ENTRIES |
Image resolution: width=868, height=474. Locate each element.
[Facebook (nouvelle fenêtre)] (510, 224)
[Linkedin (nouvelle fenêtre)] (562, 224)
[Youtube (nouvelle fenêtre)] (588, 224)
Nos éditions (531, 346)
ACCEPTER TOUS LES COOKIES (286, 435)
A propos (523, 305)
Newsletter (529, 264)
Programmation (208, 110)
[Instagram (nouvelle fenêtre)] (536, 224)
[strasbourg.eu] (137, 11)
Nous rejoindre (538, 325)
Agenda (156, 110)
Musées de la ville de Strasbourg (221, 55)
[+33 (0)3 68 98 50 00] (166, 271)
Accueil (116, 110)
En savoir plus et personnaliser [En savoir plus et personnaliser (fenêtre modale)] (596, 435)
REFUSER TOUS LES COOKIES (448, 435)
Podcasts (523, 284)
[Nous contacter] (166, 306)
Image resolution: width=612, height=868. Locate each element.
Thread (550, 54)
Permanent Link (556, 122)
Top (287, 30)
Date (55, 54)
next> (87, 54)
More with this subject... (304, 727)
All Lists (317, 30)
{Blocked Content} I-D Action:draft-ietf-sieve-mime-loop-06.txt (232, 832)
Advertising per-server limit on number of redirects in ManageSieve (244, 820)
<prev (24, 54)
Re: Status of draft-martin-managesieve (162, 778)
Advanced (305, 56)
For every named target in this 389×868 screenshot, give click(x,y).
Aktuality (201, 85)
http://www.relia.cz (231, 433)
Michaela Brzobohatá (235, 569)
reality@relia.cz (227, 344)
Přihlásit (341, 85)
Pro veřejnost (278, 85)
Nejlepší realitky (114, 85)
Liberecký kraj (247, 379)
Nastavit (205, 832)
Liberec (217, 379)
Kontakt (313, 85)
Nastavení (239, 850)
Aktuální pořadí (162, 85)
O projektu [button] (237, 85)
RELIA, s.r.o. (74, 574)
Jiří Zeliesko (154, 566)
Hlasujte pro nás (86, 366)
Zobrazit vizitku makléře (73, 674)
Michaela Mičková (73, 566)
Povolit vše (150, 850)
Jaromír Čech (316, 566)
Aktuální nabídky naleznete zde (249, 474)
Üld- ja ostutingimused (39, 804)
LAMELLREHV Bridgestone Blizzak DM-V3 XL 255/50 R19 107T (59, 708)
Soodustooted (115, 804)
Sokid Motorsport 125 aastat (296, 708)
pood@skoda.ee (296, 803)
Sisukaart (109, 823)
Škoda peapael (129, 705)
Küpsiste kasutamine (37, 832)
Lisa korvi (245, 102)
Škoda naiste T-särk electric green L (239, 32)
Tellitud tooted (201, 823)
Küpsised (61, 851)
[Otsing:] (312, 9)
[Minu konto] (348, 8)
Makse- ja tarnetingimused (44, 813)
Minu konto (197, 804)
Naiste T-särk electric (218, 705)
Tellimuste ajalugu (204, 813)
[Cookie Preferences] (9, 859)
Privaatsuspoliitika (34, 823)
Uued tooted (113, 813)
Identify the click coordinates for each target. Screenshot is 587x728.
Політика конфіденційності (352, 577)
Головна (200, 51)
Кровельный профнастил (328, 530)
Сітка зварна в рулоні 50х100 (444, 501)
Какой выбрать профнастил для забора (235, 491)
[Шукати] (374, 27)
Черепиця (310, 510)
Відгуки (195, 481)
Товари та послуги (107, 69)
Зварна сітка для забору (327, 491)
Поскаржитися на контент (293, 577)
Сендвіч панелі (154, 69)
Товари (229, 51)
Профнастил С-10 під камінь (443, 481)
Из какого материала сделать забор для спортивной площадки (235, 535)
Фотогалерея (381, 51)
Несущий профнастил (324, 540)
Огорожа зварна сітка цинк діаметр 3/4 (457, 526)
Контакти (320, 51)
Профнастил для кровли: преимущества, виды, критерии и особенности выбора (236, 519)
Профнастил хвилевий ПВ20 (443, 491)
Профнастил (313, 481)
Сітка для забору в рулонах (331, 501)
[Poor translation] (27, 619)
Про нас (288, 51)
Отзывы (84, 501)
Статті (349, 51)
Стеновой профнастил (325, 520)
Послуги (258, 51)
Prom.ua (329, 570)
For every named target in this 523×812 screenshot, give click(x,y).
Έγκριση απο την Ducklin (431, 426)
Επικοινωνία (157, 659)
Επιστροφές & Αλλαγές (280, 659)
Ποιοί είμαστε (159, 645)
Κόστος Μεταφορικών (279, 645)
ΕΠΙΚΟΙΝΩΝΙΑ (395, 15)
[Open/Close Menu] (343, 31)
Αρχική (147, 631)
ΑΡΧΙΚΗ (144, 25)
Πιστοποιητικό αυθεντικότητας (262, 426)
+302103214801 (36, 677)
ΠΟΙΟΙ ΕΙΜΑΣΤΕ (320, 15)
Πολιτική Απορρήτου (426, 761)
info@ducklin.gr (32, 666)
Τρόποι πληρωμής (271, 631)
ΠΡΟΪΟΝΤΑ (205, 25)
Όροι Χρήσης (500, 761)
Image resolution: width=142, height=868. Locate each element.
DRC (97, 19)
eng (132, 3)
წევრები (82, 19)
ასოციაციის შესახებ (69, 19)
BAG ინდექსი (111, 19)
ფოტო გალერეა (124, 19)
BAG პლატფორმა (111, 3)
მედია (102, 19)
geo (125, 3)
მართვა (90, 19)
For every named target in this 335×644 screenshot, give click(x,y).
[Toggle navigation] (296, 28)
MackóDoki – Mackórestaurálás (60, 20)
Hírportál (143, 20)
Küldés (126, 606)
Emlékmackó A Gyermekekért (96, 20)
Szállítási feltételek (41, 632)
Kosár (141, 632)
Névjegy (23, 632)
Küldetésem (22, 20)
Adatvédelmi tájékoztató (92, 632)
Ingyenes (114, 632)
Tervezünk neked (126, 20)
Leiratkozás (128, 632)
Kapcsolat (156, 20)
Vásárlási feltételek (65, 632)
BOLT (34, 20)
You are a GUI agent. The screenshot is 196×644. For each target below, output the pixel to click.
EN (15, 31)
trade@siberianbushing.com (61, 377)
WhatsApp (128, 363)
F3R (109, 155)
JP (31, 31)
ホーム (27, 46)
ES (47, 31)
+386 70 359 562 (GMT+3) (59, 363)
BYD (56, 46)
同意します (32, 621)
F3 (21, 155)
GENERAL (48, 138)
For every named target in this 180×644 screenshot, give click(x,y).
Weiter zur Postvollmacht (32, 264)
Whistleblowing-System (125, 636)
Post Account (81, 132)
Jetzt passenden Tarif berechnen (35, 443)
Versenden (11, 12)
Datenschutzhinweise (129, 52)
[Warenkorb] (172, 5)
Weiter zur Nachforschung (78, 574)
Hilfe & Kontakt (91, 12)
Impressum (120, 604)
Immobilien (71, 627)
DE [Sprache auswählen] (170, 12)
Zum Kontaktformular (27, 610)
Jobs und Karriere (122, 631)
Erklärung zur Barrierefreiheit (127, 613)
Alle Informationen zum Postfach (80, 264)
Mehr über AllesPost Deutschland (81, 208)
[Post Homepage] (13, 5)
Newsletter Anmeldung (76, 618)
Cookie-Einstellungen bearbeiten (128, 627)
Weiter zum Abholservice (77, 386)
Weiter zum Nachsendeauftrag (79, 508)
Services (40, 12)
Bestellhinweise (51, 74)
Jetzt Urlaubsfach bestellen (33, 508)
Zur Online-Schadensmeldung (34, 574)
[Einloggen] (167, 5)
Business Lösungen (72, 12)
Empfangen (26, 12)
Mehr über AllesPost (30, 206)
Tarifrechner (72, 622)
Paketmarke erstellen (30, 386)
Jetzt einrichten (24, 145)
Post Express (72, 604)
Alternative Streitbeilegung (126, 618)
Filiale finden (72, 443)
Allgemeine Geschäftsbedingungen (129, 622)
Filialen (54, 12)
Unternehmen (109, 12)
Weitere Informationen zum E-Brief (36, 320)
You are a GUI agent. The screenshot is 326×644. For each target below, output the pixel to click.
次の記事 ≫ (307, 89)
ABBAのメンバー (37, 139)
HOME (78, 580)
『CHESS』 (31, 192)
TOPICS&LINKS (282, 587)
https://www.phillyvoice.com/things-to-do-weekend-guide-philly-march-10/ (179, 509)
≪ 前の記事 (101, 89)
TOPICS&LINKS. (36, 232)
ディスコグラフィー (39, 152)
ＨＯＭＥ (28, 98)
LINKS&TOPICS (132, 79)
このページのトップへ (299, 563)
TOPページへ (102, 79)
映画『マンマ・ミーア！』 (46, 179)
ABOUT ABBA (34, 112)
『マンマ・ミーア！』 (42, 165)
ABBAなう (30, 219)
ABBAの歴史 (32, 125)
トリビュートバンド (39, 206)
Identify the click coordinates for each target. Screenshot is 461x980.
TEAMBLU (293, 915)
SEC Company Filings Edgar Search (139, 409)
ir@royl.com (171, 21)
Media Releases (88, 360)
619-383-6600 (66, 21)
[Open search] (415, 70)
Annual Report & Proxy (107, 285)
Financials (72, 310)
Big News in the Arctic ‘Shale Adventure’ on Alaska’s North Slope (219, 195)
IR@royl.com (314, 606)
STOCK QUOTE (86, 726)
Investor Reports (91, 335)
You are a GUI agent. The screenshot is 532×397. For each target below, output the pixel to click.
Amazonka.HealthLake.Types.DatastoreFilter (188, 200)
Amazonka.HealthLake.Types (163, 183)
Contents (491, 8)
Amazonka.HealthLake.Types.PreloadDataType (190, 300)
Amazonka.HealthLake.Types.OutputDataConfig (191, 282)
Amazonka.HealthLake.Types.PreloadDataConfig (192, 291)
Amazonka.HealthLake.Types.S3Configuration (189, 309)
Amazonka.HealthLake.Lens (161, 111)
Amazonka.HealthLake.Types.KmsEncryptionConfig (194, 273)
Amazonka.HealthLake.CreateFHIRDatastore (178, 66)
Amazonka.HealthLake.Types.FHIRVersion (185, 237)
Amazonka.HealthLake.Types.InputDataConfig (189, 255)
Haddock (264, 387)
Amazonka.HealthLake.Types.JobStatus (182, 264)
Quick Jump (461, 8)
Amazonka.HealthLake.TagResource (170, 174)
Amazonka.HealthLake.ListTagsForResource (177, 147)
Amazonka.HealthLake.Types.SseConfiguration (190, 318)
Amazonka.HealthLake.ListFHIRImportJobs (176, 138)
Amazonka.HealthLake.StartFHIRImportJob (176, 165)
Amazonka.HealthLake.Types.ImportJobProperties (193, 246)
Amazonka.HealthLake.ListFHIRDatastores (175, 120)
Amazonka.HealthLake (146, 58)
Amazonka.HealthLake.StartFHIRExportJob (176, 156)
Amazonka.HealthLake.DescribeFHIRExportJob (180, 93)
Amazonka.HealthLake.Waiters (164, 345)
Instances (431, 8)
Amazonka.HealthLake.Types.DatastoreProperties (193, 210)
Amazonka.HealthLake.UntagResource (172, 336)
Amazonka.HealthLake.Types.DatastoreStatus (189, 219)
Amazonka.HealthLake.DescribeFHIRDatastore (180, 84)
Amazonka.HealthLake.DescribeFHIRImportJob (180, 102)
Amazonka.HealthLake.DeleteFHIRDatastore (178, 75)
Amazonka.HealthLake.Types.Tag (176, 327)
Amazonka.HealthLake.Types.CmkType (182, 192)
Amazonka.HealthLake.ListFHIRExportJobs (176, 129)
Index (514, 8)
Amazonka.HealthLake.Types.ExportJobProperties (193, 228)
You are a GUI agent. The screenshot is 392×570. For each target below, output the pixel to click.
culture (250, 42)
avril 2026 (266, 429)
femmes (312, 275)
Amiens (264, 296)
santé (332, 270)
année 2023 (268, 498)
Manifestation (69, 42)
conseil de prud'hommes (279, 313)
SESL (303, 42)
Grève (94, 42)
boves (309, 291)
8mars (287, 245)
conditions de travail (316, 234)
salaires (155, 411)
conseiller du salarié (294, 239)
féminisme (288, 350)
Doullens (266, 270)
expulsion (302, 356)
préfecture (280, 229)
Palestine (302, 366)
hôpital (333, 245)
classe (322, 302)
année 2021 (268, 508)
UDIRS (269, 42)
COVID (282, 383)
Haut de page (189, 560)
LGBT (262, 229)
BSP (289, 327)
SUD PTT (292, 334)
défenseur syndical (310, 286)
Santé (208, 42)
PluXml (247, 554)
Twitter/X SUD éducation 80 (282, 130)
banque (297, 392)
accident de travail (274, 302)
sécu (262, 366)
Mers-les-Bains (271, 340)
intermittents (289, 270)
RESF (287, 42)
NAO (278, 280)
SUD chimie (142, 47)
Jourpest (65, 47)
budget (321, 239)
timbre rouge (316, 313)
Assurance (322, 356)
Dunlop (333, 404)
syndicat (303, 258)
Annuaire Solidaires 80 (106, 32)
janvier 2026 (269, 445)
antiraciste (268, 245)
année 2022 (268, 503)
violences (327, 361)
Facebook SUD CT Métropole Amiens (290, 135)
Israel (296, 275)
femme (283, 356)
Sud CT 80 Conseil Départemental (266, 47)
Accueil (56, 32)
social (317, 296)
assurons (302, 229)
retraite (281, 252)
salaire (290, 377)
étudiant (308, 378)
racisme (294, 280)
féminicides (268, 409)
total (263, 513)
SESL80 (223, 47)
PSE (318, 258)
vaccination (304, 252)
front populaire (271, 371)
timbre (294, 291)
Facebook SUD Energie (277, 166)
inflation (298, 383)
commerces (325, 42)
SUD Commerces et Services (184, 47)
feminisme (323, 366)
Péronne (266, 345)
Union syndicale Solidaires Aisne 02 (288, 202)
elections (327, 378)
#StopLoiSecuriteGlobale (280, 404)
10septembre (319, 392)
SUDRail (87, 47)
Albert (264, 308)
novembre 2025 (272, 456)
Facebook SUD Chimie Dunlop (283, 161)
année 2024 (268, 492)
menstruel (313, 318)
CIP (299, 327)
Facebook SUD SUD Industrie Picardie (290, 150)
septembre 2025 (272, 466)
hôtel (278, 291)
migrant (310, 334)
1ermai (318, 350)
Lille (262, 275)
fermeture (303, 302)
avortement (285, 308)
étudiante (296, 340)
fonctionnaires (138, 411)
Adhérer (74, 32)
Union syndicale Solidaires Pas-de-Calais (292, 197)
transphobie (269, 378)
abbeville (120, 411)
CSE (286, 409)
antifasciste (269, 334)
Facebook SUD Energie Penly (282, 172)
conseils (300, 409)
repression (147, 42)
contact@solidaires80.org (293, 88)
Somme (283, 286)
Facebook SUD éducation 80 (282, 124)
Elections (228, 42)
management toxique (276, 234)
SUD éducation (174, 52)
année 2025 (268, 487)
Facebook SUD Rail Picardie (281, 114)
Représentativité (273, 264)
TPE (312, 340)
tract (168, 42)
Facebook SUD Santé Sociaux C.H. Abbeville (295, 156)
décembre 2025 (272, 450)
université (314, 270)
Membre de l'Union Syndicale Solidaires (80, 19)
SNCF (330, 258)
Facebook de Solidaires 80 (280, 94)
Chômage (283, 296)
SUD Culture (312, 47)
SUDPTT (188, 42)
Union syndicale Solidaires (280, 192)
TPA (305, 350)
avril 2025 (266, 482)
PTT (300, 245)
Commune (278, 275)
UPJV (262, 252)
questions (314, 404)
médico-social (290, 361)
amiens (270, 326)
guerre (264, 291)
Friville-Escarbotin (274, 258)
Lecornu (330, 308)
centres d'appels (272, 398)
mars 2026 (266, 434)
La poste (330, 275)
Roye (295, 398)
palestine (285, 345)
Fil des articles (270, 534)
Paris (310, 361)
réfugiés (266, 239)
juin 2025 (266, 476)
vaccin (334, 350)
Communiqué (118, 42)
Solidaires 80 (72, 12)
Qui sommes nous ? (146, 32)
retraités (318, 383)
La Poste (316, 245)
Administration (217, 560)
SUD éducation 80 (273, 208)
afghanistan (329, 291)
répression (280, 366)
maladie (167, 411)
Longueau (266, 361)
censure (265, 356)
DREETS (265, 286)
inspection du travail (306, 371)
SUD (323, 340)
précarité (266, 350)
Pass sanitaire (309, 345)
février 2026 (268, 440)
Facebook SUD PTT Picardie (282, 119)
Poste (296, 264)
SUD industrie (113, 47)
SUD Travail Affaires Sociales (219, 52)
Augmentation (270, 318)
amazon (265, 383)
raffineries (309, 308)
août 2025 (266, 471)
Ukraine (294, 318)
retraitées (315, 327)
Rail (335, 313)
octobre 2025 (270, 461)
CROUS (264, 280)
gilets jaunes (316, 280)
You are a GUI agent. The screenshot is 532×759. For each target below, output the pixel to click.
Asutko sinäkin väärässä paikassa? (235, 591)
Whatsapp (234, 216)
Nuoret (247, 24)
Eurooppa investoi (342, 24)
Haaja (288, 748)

THE EXERCISE | Duplicate the lines of the material above, starting with the line that contains "[Einloggen] (167, 5)" and ending with the line that contains "ABOUT ABBA (34, 112)", including both of those lines.

RESPONSE TO THE EXERCISE |
[Einloggen] (167, 5)
Business Lösungen (72, 12)
Empfangen (26, 12)
Mehr über AllesPost (30, 206)
Tarifrechner (72, 622)
Paketmarke erstellen (30, 386)
Jetzt einrichten (24, 145)
Post Express (72, 604)
Alternative Streitbeilegung (126, 618)
Filiale finden (72, 443)
Allgemeine Geschäftsbedingungen (129, 622)
Filialen (54, 12)
Unternehmen (109, 12)
Weitere Informationen zum E-Brief (36, 320)
You are a GUI agent. The screenshot is 326×644. For each target below, output the pixel to click.
次の記事 ≫ (307, 89)
ABBAのメンバー (37, 139)
HOME (78, 580)
『CHESS』 (31, 192)
TOPICS&LINKS (282, 587)
https://www.phillyvoice.com/things-to-do-weekend-guide-philly-march-10/ (179, 509)
≪ 前の記事 (101, 89)
TOPICS&LINKS. (36, 232)
ディスコグラフィー (39, 152)
ＨＯＭＥ (28, 98)
LINKS&TOPICS (132, 79)
このページのトップへ (299, 563)
TOPページへ (102, 79)
映画『マンマ・ミーア！』 (46, 179)
ABOUT ABBA (34, 112)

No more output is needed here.